He’s up before sunrise, pounding the pavement in a cap and running shorts. He’s still up late into the night, having slipped into a comfortable sweater while he checks figures in a darkened office by lamplight, fuelled by sugar-free Red Bull.
It’s “decision week”, Jim Chalmers declares of the annual federal budget in a video that pinged around political group chats this week. The treasurer was keen to take people behind the scenes on social media.
Budget week is the biggest political week of the year, and it’s not unusual for treasurers to enjoy the limelight. With months of hard work culminating in what can often be a make-or-break moment for governments, the pressure is high, and the main man behind it all is keen to sell the final product and himself, like those before him.
There was Josh Frydenberg running for the cameras (and the photos of his mulleted tennis playing days made public around 2019’s budget), and the famously awkward photo of Joe Hockey appearing to be consoled by Tony Abbott in a staged photo ahead of their 2015 budget. The pre-budget photo ops are a time-honoured tradition in Canberra.
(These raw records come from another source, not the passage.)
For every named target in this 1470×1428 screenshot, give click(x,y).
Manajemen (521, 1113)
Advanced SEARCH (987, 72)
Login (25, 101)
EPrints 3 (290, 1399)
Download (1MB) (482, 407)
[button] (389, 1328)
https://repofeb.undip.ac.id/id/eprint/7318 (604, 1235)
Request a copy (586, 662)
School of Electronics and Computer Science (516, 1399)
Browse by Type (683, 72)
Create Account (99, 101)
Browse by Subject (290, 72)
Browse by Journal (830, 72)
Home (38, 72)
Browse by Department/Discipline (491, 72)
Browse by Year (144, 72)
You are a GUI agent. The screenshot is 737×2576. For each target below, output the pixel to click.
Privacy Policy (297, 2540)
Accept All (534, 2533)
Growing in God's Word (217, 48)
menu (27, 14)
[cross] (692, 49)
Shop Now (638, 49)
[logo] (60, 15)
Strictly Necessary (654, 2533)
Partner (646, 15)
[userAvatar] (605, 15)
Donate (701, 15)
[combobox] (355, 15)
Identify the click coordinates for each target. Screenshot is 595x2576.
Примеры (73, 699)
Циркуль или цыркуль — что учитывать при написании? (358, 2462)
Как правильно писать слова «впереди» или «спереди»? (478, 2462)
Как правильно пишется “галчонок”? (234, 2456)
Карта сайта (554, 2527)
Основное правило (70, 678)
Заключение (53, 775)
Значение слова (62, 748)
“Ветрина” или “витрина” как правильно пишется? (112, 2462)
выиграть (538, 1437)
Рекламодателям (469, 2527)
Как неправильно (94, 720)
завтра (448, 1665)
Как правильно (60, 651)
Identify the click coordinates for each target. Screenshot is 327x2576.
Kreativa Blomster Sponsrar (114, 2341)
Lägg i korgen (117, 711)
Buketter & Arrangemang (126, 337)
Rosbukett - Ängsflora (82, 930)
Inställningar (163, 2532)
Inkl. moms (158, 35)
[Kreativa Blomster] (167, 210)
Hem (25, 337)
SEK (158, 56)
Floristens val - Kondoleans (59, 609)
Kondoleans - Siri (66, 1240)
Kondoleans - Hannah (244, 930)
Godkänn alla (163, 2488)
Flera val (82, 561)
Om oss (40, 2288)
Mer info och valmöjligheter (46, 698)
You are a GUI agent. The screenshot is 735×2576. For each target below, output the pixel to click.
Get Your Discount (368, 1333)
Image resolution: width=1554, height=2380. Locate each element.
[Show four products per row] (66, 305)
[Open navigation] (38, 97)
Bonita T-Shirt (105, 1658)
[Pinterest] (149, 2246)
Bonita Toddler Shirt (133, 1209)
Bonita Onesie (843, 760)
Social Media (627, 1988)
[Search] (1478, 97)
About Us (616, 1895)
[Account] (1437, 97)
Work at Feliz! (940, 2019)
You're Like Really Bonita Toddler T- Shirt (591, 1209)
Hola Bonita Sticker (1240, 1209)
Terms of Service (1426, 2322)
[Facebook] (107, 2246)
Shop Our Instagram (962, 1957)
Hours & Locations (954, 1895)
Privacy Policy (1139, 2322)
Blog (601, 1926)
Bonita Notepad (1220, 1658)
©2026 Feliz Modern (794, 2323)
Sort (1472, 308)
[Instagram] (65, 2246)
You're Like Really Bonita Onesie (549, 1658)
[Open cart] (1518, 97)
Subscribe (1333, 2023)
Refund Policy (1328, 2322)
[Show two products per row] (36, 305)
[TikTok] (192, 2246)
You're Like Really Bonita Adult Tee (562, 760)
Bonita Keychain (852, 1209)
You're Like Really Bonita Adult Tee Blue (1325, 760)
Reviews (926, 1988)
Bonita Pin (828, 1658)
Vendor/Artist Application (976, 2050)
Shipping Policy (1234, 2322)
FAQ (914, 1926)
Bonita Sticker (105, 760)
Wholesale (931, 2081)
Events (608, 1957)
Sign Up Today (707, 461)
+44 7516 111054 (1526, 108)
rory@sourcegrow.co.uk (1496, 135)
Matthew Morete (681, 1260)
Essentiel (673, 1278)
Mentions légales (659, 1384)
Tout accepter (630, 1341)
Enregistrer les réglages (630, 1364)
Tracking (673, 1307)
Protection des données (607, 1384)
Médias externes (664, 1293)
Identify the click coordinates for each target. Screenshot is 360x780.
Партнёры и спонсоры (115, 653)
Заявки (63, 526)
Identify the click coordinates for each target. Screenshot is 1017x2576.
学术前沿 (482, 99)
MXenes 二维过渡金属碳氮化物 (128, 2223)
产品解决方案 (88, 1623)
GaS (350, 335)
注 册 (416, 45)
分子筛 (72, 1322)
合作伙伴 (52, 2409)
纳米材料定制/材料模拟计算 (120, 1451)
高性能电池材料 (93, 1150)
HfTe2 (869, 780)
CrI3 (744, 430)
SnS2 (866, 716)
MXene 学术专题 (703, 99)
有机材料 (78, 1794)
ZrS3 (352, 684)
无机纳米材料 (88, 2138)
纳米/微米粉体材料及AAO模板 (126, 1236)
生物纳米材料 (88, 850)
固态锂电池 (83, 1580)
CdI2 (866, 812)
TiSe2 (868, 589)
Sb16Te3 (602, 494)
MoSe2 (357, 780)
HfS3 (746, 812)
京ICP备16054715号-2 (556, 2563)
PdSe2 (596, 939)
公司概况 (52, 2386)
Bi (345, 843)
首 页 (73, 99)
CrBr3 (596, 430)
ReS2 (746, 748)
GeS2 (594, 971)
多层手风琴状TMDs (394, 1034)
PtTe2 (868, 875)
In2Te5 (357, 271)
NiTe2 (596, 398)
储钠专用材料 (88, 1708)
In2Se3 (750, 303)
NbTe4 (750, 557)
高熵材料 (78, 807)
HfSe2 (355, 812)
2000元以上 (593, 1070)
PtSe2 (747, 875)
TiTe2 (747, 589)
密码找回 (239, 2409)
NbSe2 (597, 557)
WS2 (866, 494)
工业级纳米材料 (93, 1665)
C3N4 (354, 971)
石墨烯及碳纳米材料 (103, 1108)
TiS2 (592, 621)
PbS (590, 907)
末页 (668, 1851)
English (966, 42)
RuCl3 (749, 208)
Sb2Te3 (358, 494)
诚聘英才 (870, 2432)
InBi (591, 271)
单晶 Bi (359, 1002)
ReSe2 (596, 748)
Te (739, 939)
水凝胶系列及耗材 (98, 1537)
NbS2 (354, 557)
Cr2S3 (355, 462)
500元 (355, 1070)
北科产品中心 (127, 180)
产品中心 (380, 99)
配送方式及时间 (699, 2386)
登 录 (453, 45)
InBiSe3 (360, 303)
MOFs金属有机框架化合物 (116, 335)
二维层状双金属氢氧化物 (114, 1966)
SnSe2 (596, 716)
Chalmers has embraced social media. Press conferences and meetings are filmed, footage edited and slowed down for dramatic effect, creative camera shots and quick cuts making for some urgent, pulsing looks at what the treasurer has been up to.
Chalmers’ budget week posts spanned all manner of social media trends: running content, unboxing videos, casual chats to the camera while making coffee, and edited clips following him through the day.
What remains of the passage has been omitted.